Set down the final stretch of the data, from the line that holds "Given: Click the green status dot in badge" through the last line, both included, with pictures left out.

*Information shown:*

◆ ◆ ◆ ◆ ◆

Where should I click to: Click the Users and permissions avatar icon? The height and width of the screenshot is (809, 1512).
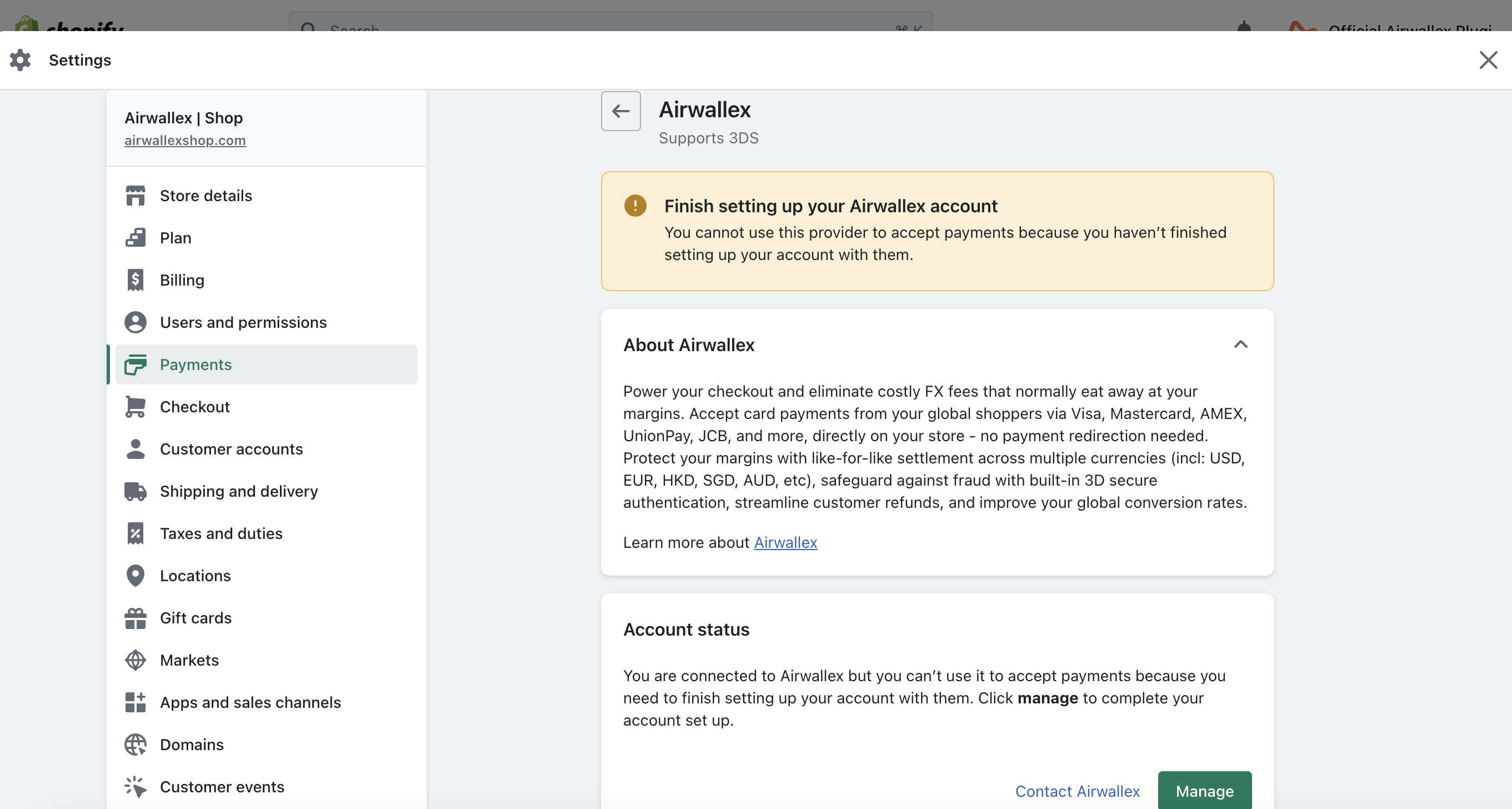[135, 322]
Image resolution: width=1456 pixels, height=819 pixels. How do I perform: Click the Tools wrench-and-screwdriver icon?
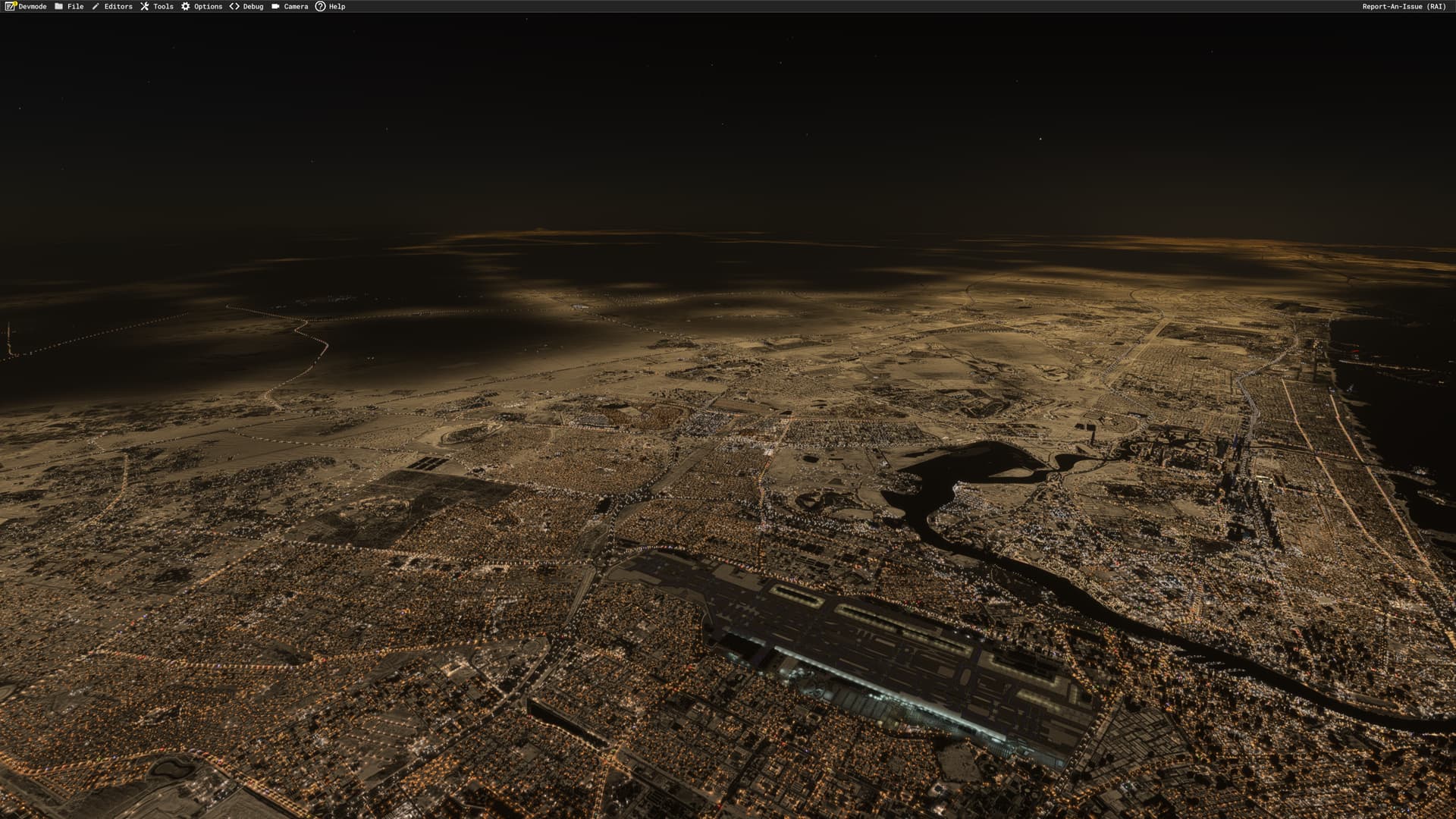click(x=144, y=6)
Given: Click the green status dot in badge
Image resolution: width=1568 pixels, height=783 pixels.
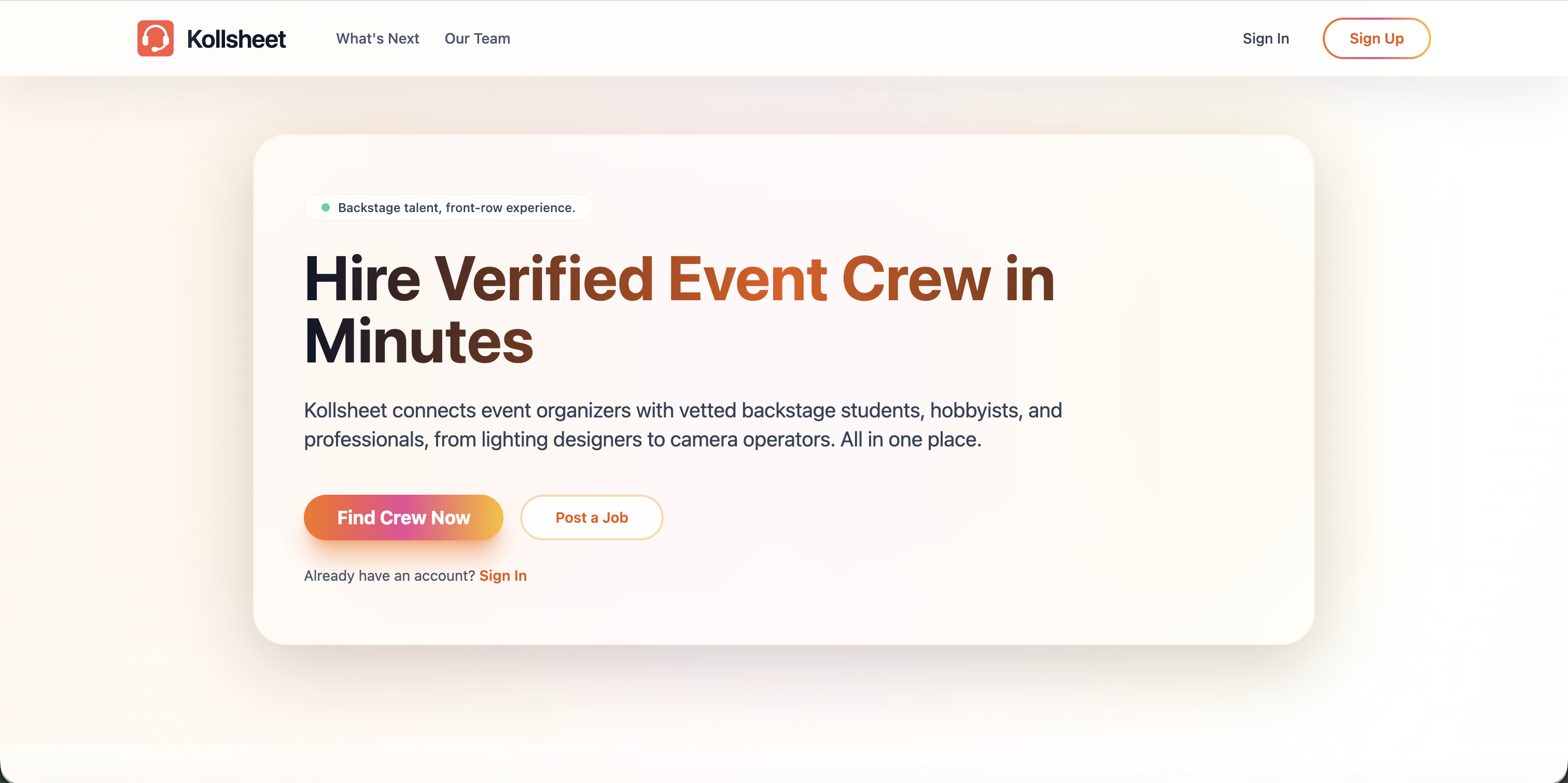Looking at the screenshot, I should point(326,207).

◆ ◆ ◆ ◆ ◆

*Response below:*
Given: Click the green status dot in badge
Image resolution: width=1568 pixels, height=783 pixels.
Looking at the screenshot, I should point(326,207).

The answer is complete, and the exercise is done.